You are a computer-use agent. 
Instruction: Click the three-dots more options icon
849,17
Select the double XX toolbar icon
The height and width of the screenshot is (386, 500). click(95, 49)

+===+

Transcribe each entry above exactly as it reads.

Task solution ::
You are a computer-use agent. 
Instruction: Click the three-dots more options icon
849,17
Select the double XX toolbar icon
The height and width of the screenshot is (386, 500). click(95, 49)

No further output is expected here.